◆ **To do**
Express the records starting at the line containing "This screenshot has height=663, width=1132." and ending at the line containing "Action: click(x=872, y=594)" as a JSON list of strings, one per line, with blank lines omitted. Leave the pictures out of the answer.

◆ **The input**

== == ==

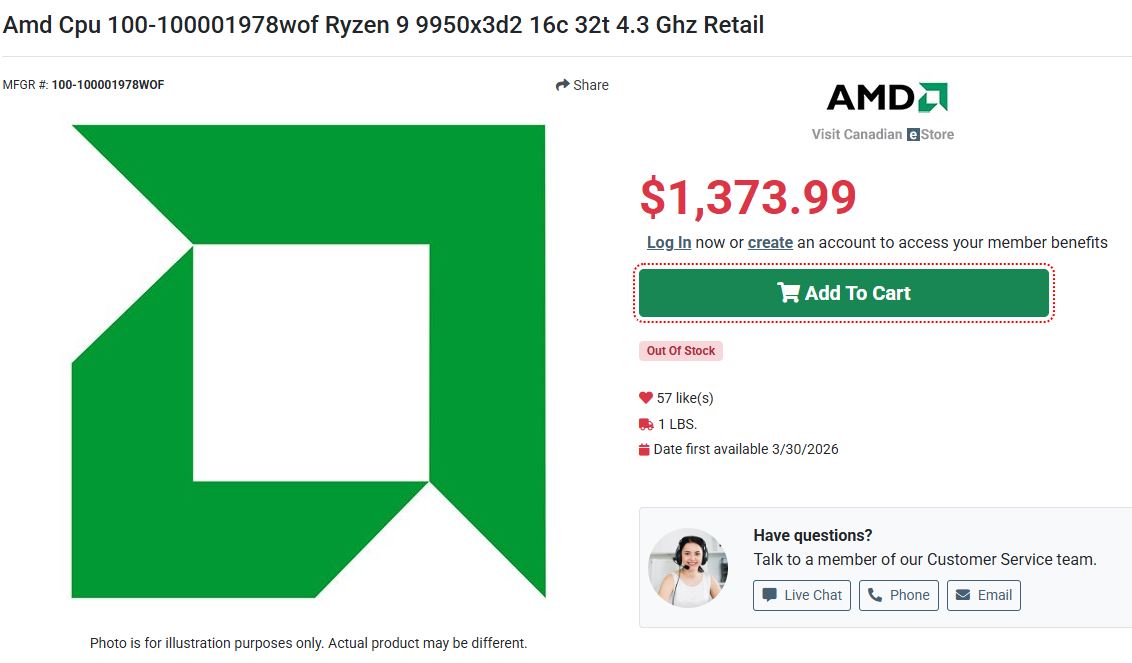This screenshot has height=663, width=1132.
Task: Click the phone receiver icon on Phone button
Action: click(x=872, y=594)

== == ==

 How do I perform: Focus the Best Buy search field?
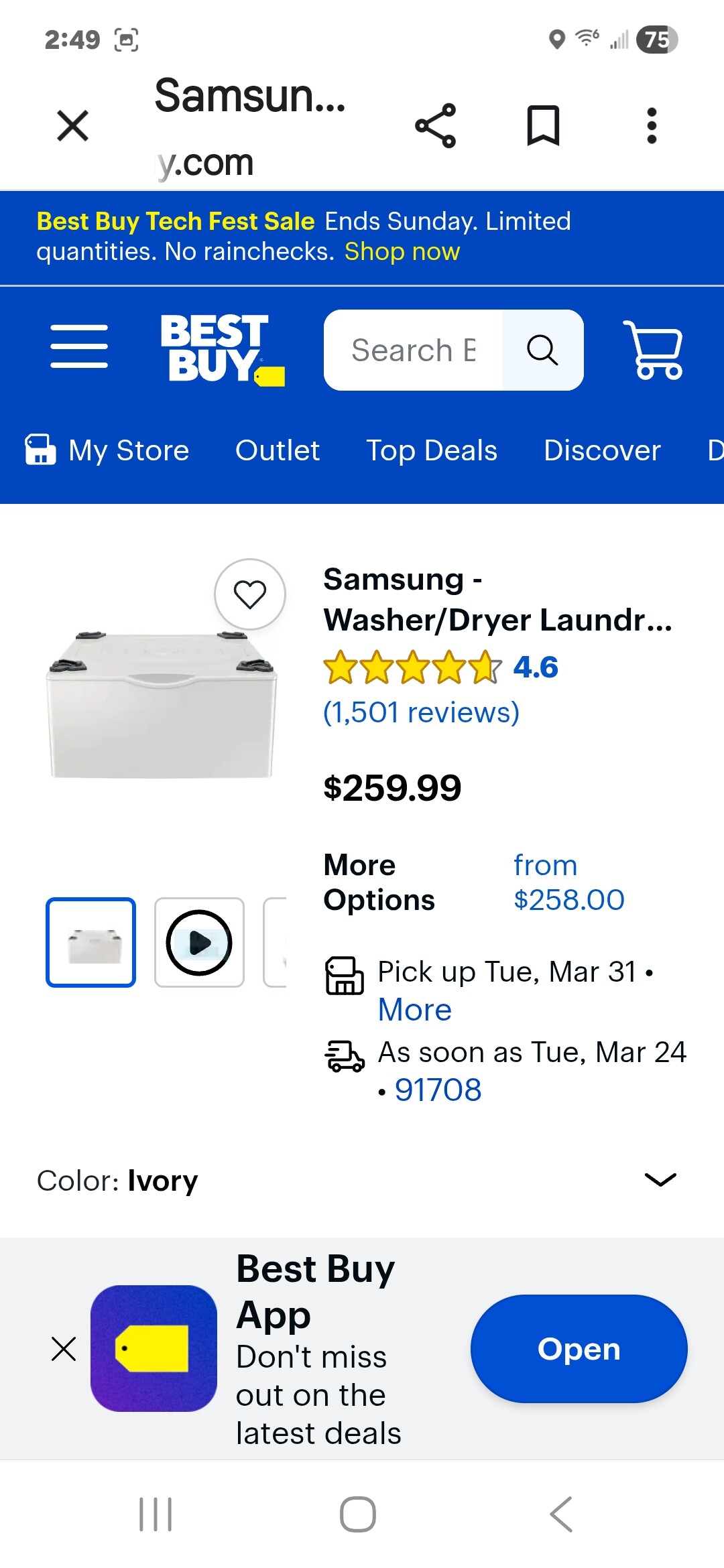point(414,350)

== == ==

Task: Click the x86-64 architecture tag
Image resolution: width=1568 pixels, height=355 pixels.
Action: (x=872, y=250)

== == ==

◆ **Solved exercise**
[
  "This screenshot has height=663, width=1132.",
  "Task: Click the phone receiver icon on Phone button",
  "Action: click(x=872, y=594)"
]